Agile : les contre-arguments

Tout est-il parfait dans le monde d'agile ?

Launizo Consulting, Laurent Ninni

On entend parfois des détracteurs des méthodes agiles exprimer des craintes ou soulever les défauts de ces méthodes. Voici quelques unes de ces critiques, et ce que nous en pensons.

Construire en Agile ne permet pas d'avoir une architecture bien pensée

"En travaillant systématiquement sur des petites fonctionnalités à chaque itération, on néglige l'architecture d'ensemble."

C'est vrai et faux : agile privilégie l'essentiel, donc ne s'encombre avec de grandes réflexions sur l'architecture que lorsque c'est nécessaire.
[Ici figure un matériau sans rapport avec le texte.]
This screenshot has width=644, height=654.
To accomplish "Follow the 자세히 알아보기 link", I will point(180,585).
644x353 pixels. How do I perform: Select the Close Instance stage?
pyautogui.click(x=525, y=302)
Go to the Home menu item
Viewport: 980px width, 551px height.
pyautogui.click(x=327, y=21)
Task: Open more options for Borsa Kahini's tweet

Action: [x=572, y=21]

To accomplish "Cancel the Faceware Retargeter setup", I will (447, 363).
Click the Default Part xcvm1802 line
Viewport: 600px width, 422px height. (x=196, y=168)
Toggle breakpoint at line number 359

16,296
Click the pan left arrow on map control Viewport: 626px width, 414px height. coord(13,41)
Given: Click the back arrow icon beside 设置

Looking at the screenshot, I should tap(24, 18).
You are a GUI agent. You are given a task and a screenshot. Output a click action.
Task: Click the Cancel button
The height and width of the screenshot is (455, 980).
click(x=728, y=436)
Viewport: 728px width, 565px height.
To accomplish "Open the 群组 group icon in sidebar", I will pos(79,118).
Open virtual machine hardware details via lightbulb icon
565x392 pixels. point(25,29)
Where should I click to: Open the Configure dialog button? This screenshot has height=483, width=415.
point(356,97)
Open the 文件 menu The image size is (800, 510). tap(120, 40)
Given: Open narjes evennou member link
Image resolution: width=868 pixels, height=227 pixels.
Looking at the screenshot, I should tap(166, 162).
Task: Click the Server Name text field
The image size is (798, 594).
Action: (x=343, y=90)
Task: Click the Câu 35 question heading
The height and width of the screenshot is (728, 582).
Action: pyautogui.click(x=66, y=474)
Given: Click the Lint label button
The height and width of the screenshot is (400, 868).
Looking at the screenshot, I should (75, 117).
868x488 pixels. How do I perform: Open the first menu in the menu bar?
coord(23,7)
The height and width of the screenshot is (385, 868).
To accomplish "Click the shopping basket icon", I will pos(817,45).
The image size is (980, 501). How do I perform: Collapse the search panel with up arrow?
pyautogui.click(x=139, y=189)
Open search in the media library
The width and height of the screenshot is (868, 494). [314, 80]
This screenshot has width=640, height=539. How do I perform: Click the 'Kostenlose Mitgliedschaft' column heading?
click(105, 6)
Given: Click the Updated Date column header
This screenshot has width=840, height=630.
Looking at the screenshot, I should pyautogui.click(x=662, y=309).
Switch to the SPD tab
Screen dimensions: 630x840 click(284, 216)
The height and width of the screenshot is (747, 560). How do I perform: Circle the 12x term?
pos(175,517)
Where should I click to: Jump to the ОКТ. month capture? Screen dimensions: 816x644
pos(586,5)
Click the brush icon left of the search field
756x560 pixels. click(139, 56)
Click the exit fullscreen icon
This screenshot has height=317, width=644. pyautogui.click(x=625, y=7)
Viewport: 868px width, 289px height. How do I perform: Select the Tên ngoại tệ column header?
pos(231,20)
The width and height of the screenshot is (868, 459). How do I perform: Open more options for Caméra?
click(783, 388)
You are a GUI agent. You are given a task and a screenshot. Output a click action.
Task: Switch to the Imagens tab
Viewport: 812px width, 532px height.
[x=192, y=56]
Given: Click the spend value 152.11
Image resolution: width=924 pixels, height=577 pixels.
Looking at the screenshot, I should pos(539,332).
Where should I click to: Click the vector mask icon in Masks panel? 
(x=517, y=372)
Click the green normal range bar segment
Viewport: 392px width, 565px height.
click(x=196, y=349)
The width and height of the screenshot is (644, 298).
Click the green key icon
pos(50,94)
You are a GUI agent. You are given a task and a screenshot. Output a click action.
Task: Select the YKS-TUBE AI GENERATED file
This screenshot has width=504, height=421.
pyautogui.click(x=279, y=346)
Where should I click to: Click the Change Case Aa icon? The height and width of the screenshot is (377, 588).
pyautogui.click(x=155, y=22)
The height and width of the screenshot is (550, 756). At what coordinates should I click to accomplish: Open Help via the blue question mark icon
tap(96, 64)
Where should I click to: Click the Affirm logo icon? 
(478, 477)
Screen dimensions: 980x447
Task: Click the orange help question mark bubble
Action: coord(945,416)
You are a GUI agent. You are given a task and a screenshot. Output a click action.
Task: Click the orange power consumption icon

En début de projet, on réfléchit à l'architecture globale, sans y passer trop de temps, et en gardant à l'esprit que chaque élément construit doit permettre le refactoring. C'est là qu'agile est justement agile, puisqu'il permet de se ré-interroger régulièrement sur l'architecture ou les composants, en fonction des changements inhérents au projet (comme une modification demandée par le client) ou venant du contexte extérieur (comme une nouvelle technologie qui émerge).

Enchainer les sprints avec obligation de résultat est épuisant pour les équipes

"A chaque itération, chacun doit prendre des engagements, et les tenir, ce qui crée une pression permanente contre-productive."

C'est parfois le cas dans des structures qui, sous couvert d'agilité, exploitent en fait leurs équipes en les maintenant sous une pression excessive. Malheureusement, rien de nouveau sous le soleil : il y a toujours eu, et il y aura sans doute encore longtemps, des personnes prêtes à exploiter les autres pour parvenir à leurs fins. Mais cette façon de penser ne correspond absolument pas à l'esprit agile.

Les individus et leurs interactions constituent l'une des 4 valeurs fondamentales à valoriser en agile, qui encourage "un rythme de développement soutenable", pour que les équipes puissent "maintenir indéfiniment un rythme constant".

Par ailleurs, être agile ne signifie pas non plus qu'on est systématiquement en mode projet, et qu'on ne sort jamais des cycles itératifs de production. Entre les projets, comme dans n'importe quelle activité bien menée, on prend aussi le temps de se former, de se tenir au courant des nouveautés, etc. Ce qui est d'ailleurs également un impératif pour favoriser une autre valeur fondamentale d'agile : l'adaptation au changement.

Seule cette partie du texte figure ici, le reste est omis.